À época do falecimento de NELSON MENDES DE OLIVEIRA (08/05/2012 - fl. 17), vigia o art. 74 da Lei n. 8.213/91, na redação dada pela Lei nº 9.528/97 (precedida da Medida Provisória n. 1.596-14, de 10-11-1997), que disciplinou a concessão de pensão por morte nos seguintes termos:
"Art. 74 - A pensão por morte será devida ao conjunto dos dependentes do segurado que falecer, aposentado ou não, a contar da data:
I - do óbito, quando requerida até 30 dias depois deste;
II - do requerimento, quando requerida após o prazo previsto no inciso anterior;
III - da decisão judicial, no caso de morte presumida."
No presente caso, devem ser comprovadas a qualidade de segurado especial do instituidor e a união estável entre aquele e a parte autora, já que a dependência econômica entre os companheiros é presumida por força de lei (art. 16, § 4º, da Lei 8.213/91).
Qualidade de segurado especial
O tempo de serviço rural pode ser comprovado mediante a produção de prova material suficiente, ainda que inicial, complementada por prova testemunhal idônea - quando necessária ao preenchimento de eventuais lacunas - não sendo esta admitida exclusivamente, a teor do art. 55, § 3º, da Lei n. 8.213/91, e Súmula 149 do STJ. Embora o art. 106 da Lei de Benefícios relacione os documentos aptos a essa comprovação, tal rol não é exaustivo, sendo certa a possibilidade de alternância das provas ali referidas. Não se exige prova plena da atividade rural de todo o período correspondente à carência, de forma a inviabilizar a pretensão, mas um início de documentação que, juntamente com a prova oral, possibilite um juízo de valor seguro acerca dos fatos que se pretende comprovar.
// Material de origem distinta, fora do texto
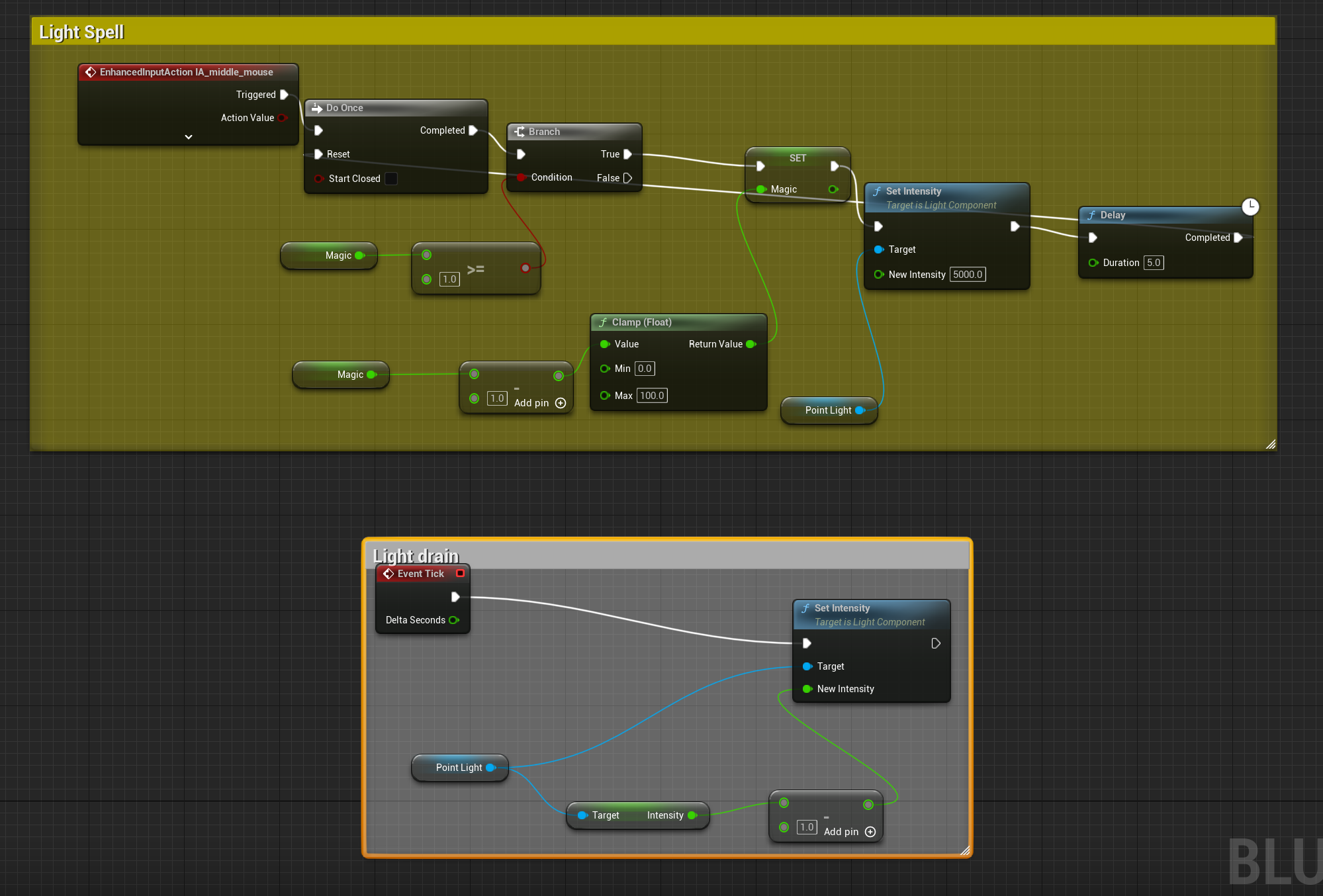Expand the EnhancedInputAction node chevron

(189, 137)
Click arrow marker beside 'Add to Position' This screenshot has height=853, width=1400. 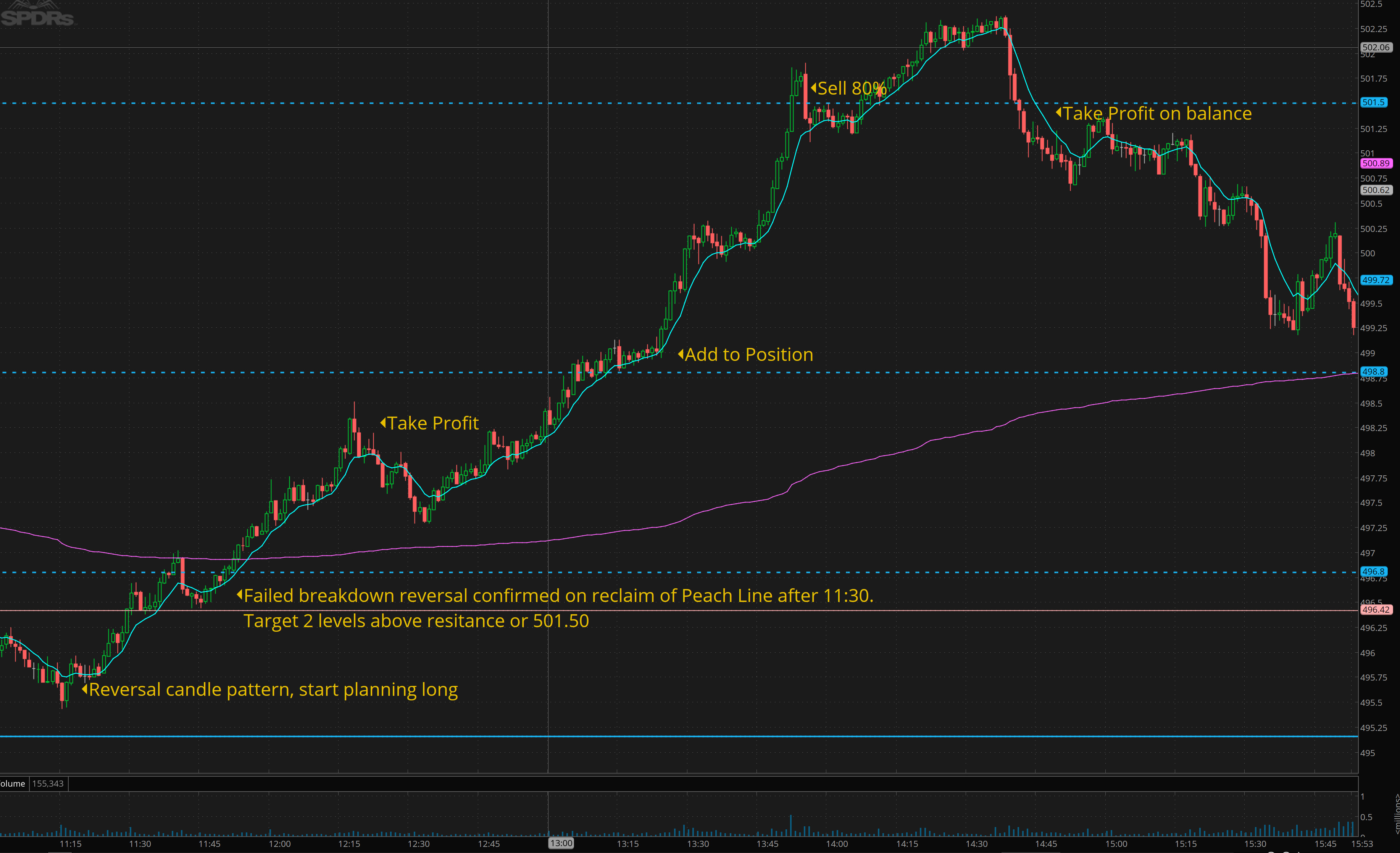tap(681, 354)
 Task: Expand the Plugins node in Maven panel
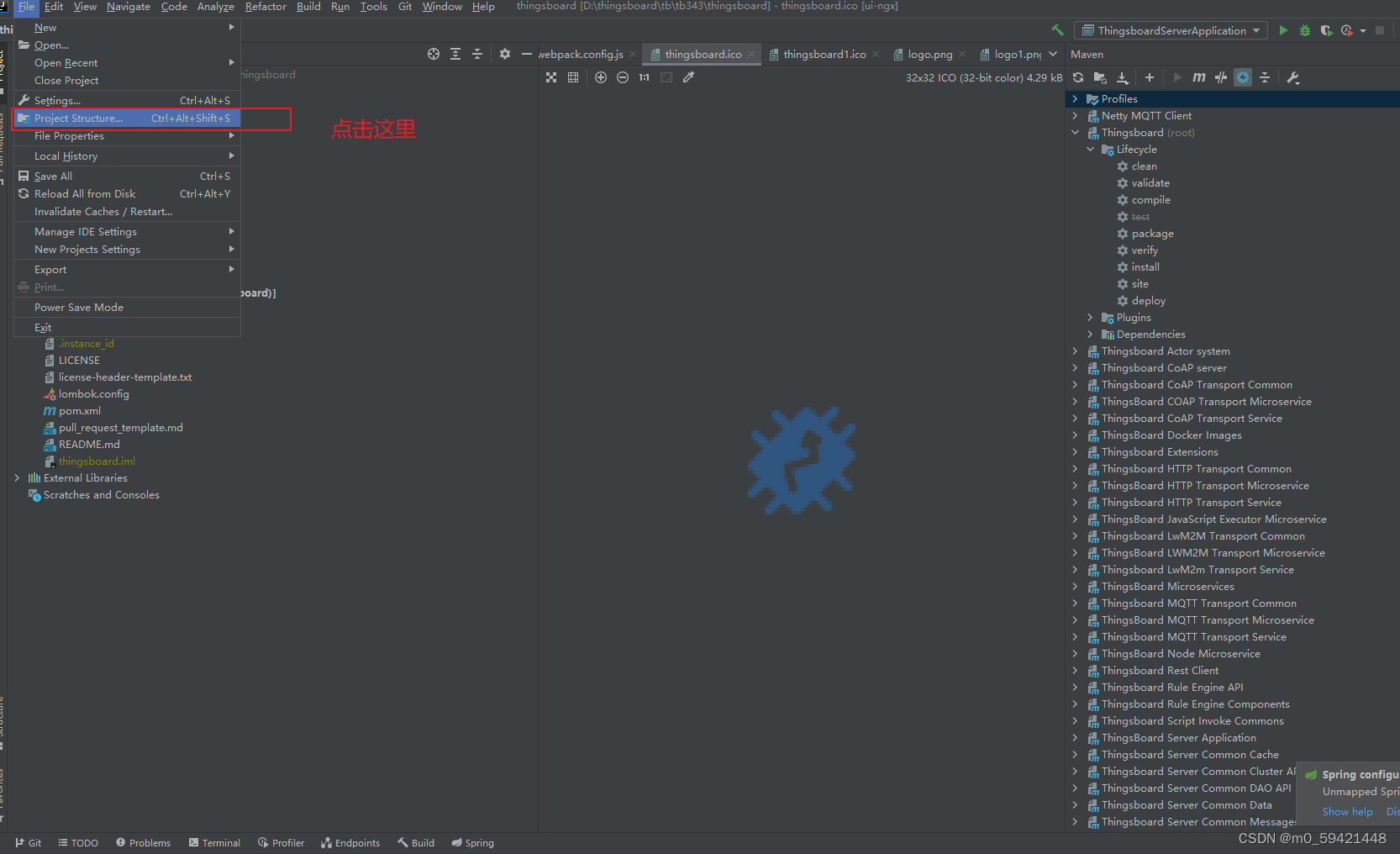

A respeito do trabalhador rurícola boia-fria, o Superior Tribunal de Justiça, no julgamento do Resp n. 1.321.493-PR, recebido pela Corte como recurso representativo da controvérsia, traçou as seguintes diretrizes:
RECURSO ESPECIAL. MATÉRIA REPETITIVA. ART. 543-C DO CPC E RESOLUÇÃO STJ 8/2008. RECURSO REPRESENTATIVO DE CONTROVÉRSIA. SEGURADO ESPECIAL. TRABALHO RURAL. INFORMALIDADE. BOIAS-FRIAS. PROVA EXCLUSIVAMENTE TESTEMUNHAL. ART. 55, § 3º, DA LEI 8.213/1991. SÚMULA 149/STJ. IMPOSSIBILIDADE. PROVA MATERIAL QUE NÃO ABRANGE TODO O PERÍODO PRETENDIDO. IDÔNEA E ROBUSTA PROVA TESTEMUNHAL. EXTENSÃO DA EFICÁCIA PROBATÓRIA. NÃO VIOLAÇÃO DA PRECITADA SÚMULA.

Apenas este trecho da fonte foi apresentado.